The 2007 outlook for our Energy Marketing and Resource Management
segment has been revised to a loss of $0.22 per diluted share. The
loss from this segment reflects the operating loss for the first
half of 2007 and the loss on the sale of substantially all of
Avista Energy contracts and ongoing operations. With the completion
of the transaction, we are not expecting any significant activity
in this segment for the second half of 2007. We are making a slight
revision to our guidance for Advantage IQ to a contribution range
of $0.11 to $0.13 per diluted share, a change from our previous
guidance of $0.13 to $0.14 per diluted share. This decrease is
primarily due to expenses for consulting services during the second
and third quarters. We expect the Other business segment to lose
$0.02 per diluted share. Based on the revisions to each segment, we
are revising our guidance for 2007 consolidated earnings to be in a
range of $0.85 to $1.00 per diluted share. Avista is initiating its
2008 guidance for consolidated earnings to be in the range of $1.35
to $1.55 per diluted share. We expect Avista Utilities to
contribute in the range of $1.20 to $1.40 per diluted share for
2008. Our outlook for Avista Utilities assumes, among other
variables, normal precipitation, temperatures and hydroelectric
generation, as well as the implementation of the Washington general
rate case in March 2008. We expect Advantage IQ to contribute in a
range of $0.13 to $0.15 per diluted share and the Other business
segment to be between break-even and a loss of $0.03 per diluted
share. NOTE: We will host a conference call with financial analysts
and investors on August 1, 2007, at 10:30 a.m. EDT to discuss this
news release. The call is available at (866) 356-3093, passcode:
61018964. A replay of the conference call will be available through
Wednesday, August 8, 2007. Call (888) 286-8010, passcode 65938322
to listen to the replay. A simultaneous webcast of the call is
available on our website, http://www.avistacorp.com/. Avista Corp.

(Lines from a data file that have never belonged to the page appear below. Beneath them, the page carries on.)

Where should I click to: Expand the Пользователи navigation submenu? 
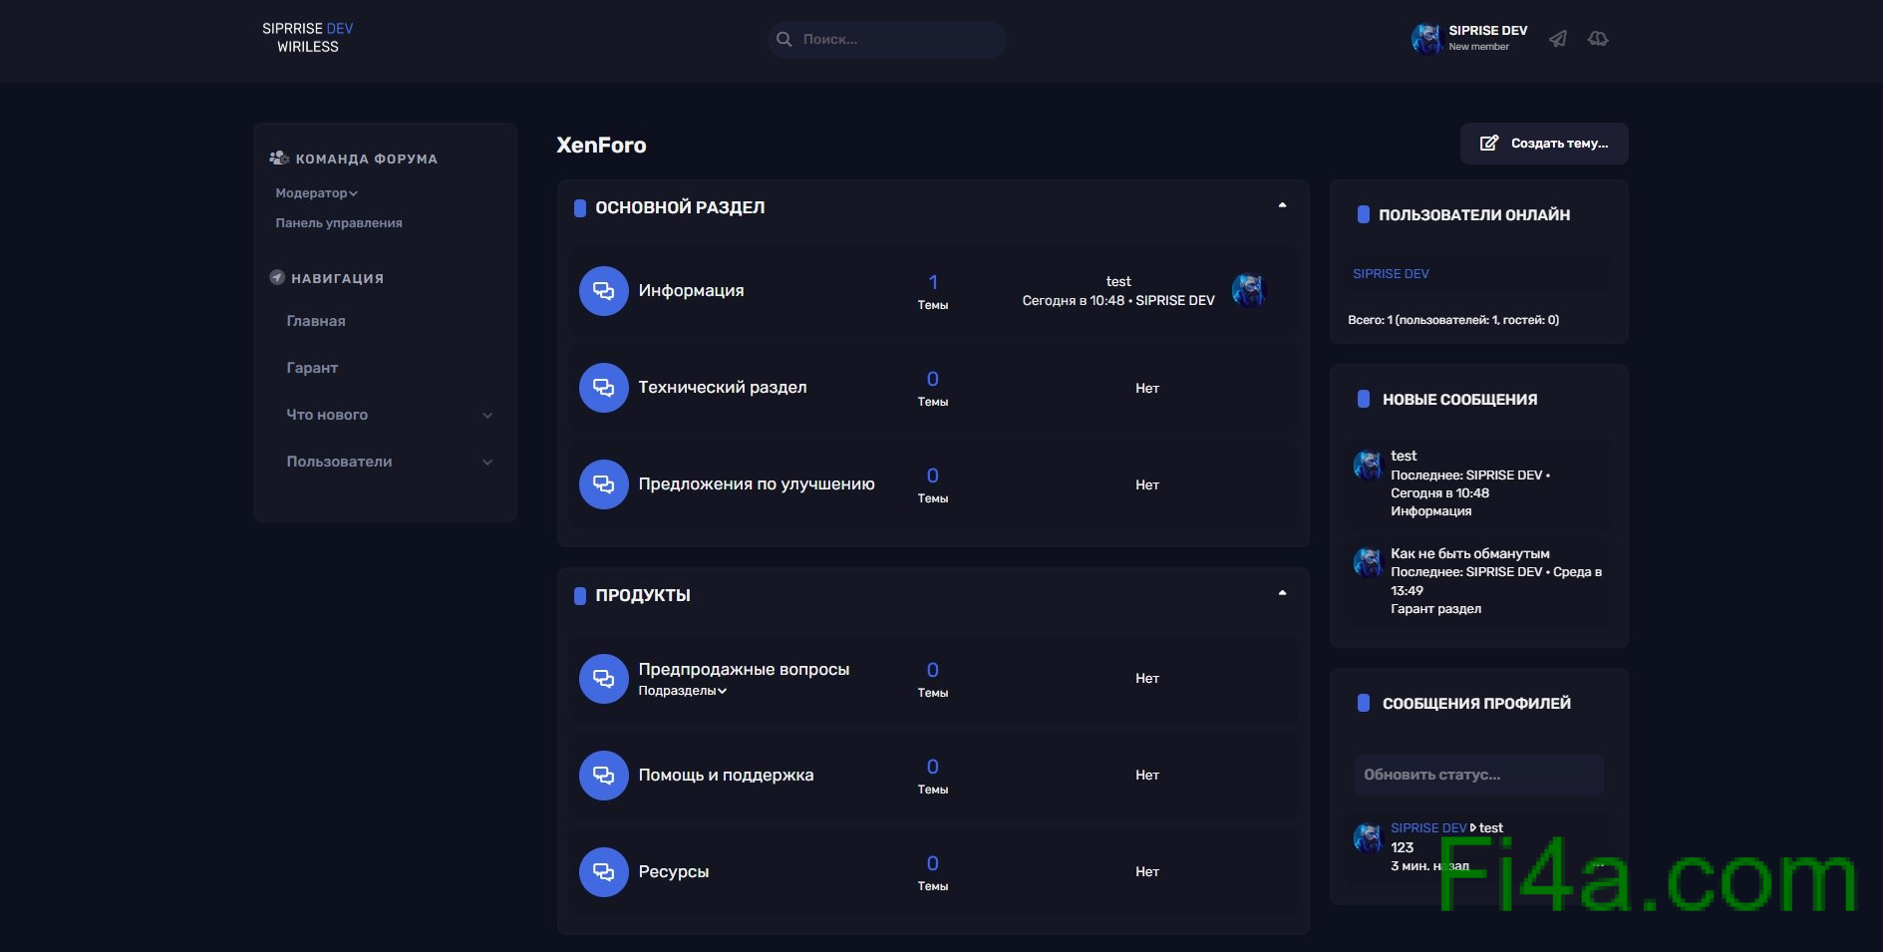click(487, 463)
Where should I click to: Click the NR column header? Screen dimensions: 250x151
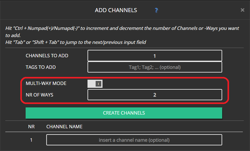coord(31,127)
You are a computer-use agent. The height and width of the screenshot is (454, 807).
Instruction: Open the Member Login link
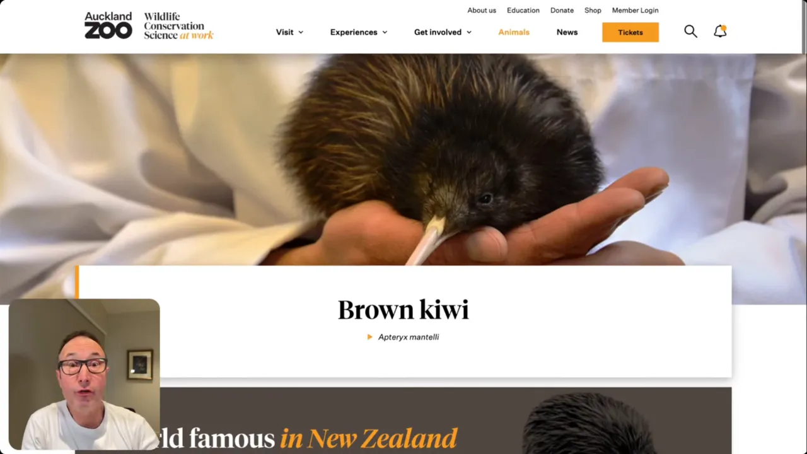tap(635, 10)
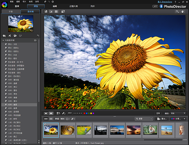Switch to grid thumbnail view mode
Viewport: 189px width, 145px height.
[x=56, y=11]
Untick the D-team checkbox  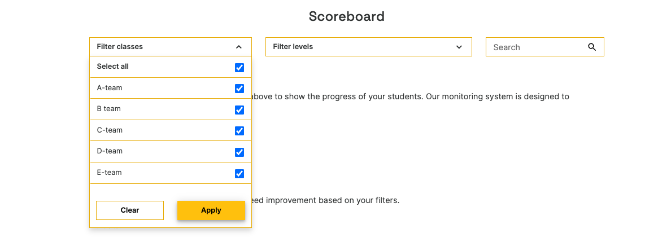pyautogui.click(x=239, y=152)
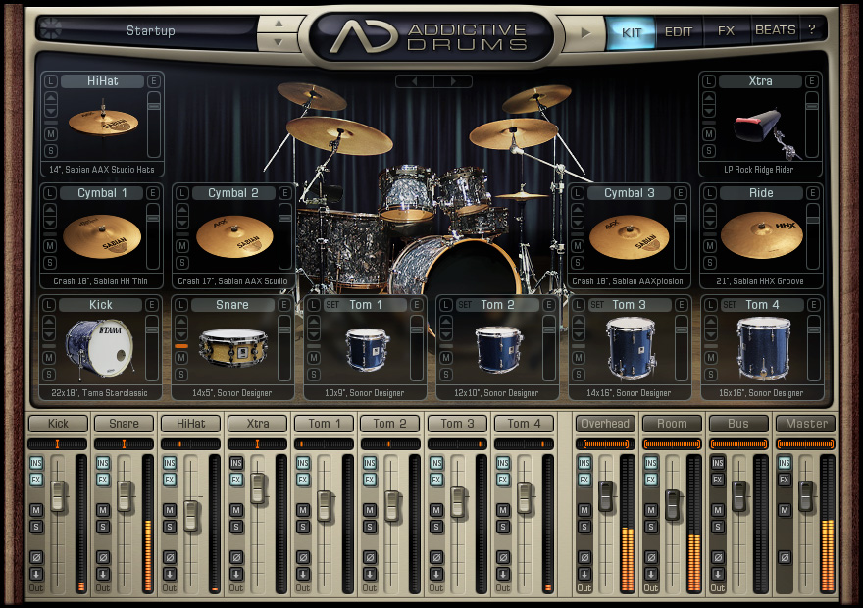Switch to the EDIT tab

[x=679, y=29]
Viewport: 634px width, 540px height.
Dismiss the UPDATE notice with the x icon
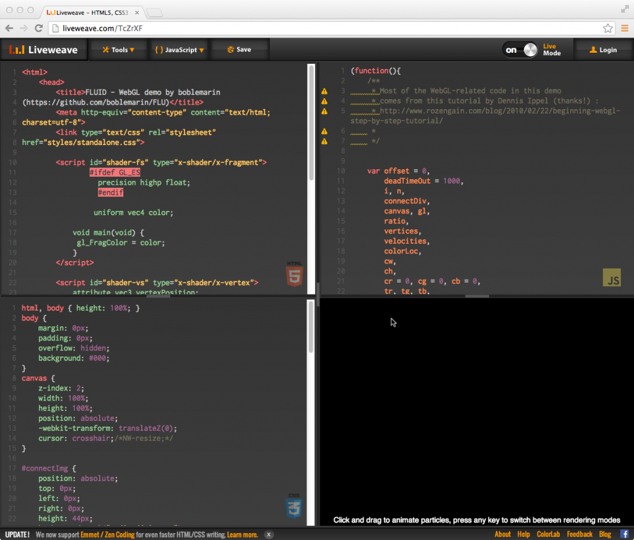coord(269,534)
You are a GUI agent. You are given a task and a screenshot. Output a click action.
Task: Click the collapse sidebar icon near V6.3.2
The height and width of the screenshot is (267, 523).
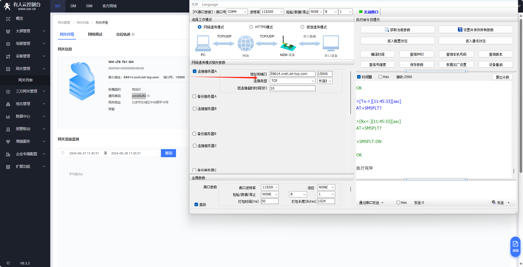tap(8, 263)
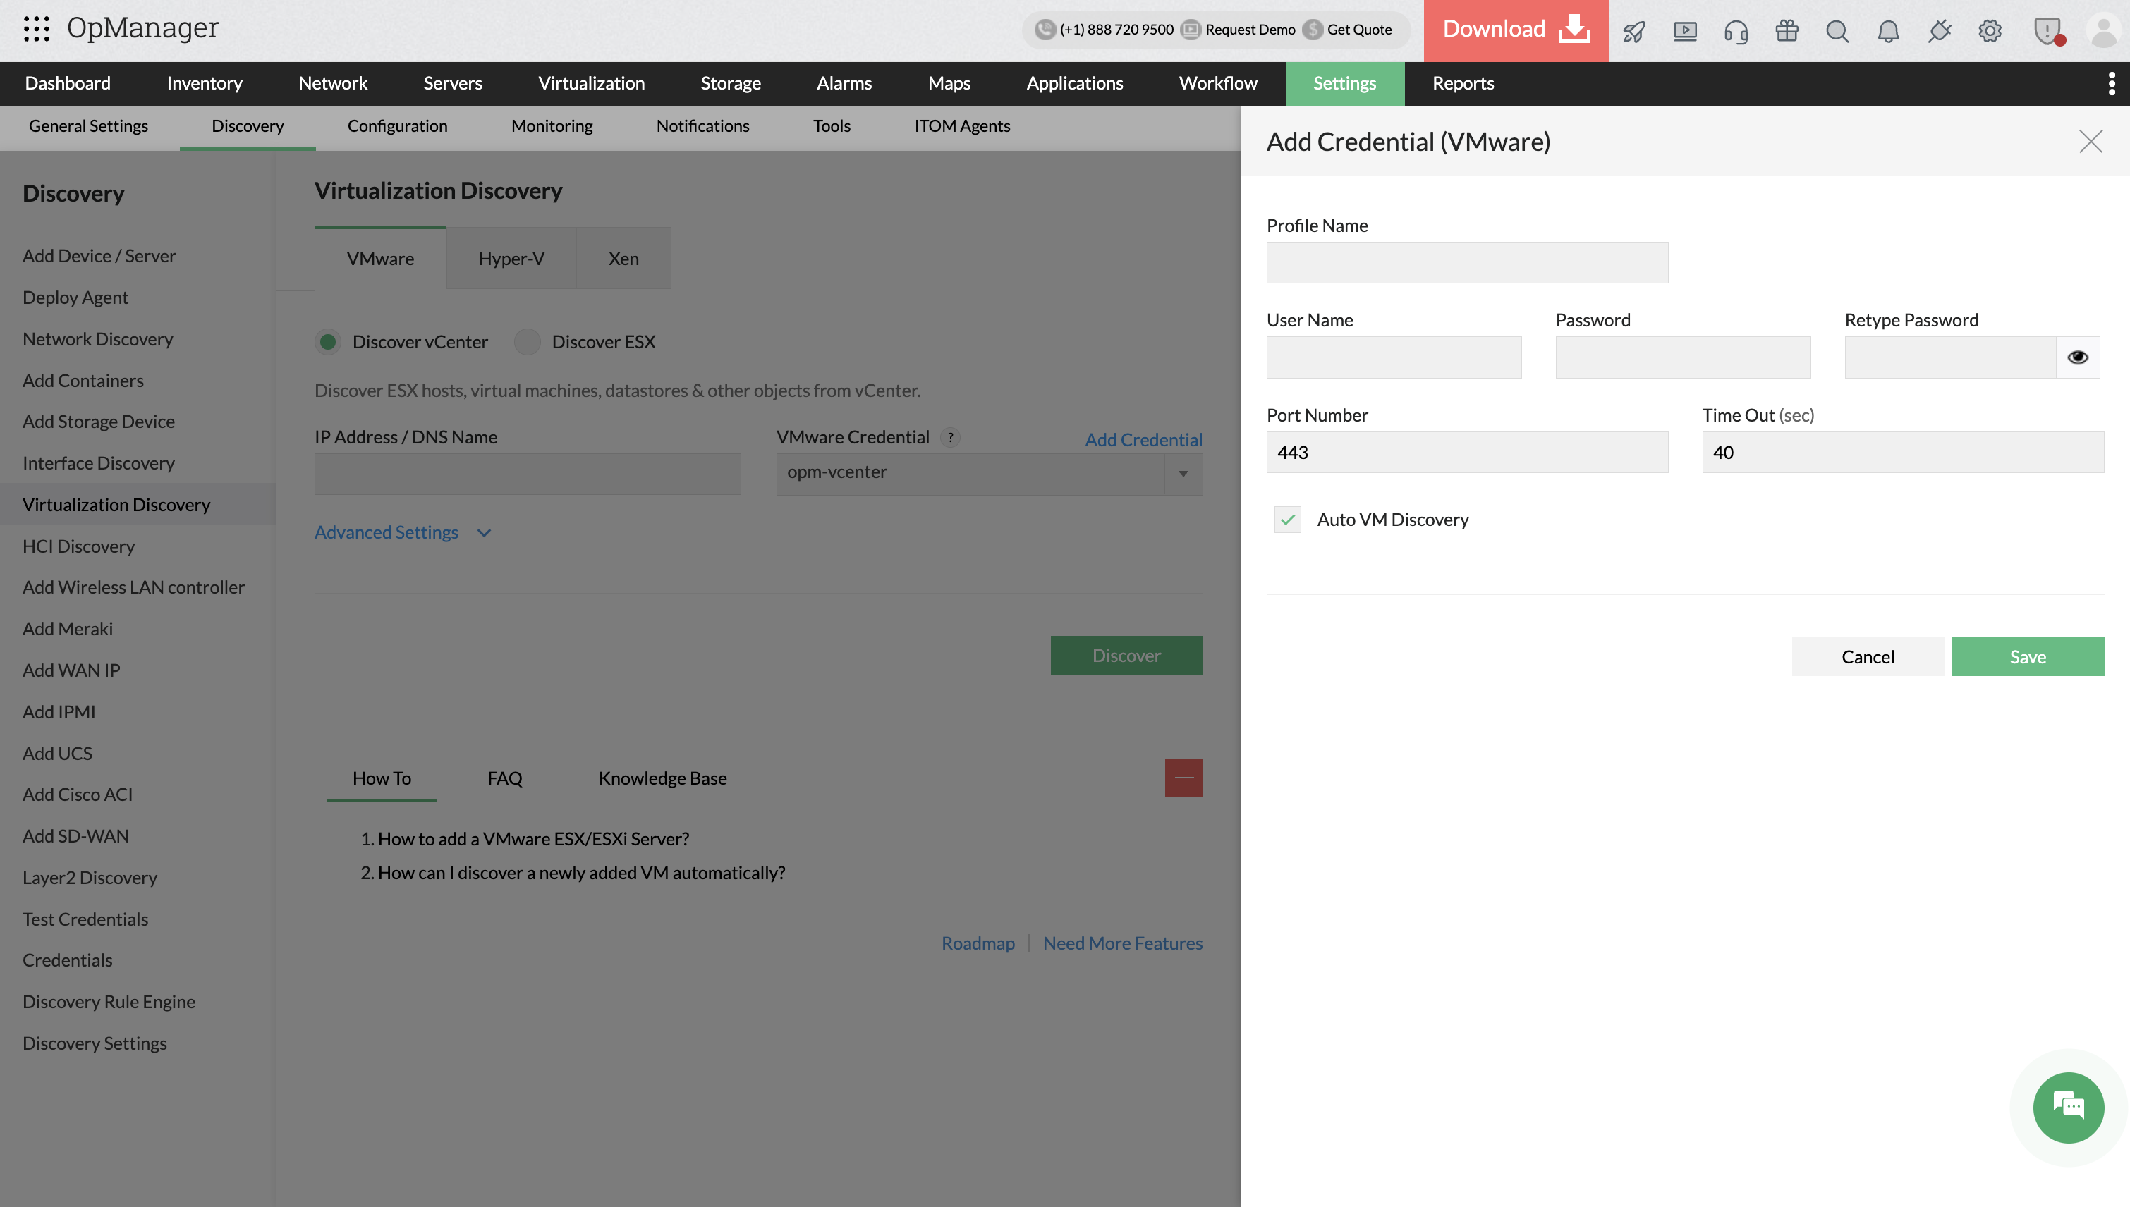Save the VMware credential
2130x1207 pixels.
[x=2027, y=657]
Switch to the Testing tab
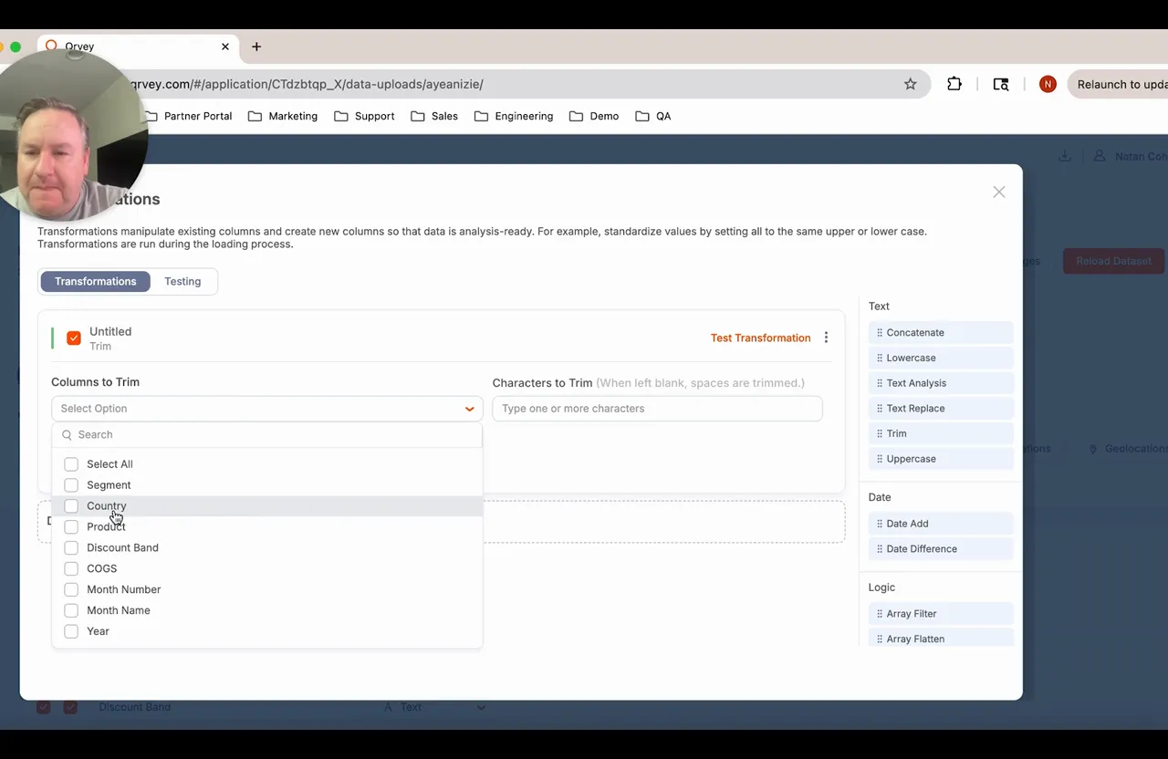The image size is (1168, 759). click(x=183, y=281)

is an energy company involved in the production, transmission and
distribution of energy as well as other energy-related businesses.
Avista Utilities is our operating division that provides service to
345,000 electric and 304,000 natural gas customers in three Western
states. Avista's primary, non-regulated subsidiary is Advantage IQ.
Our stock is traded under the ticker symbol "AVA." For more
information about Avista, please visit http://www.avistacorp.com/.
Avista Corp. and the Avista Corp. logo are trademarks of Avista
Corporation. The attached condensed consolidated statements of
income, condensed consolidated balance sheets, and financial and
operating highlights are integral parts of this earnings release.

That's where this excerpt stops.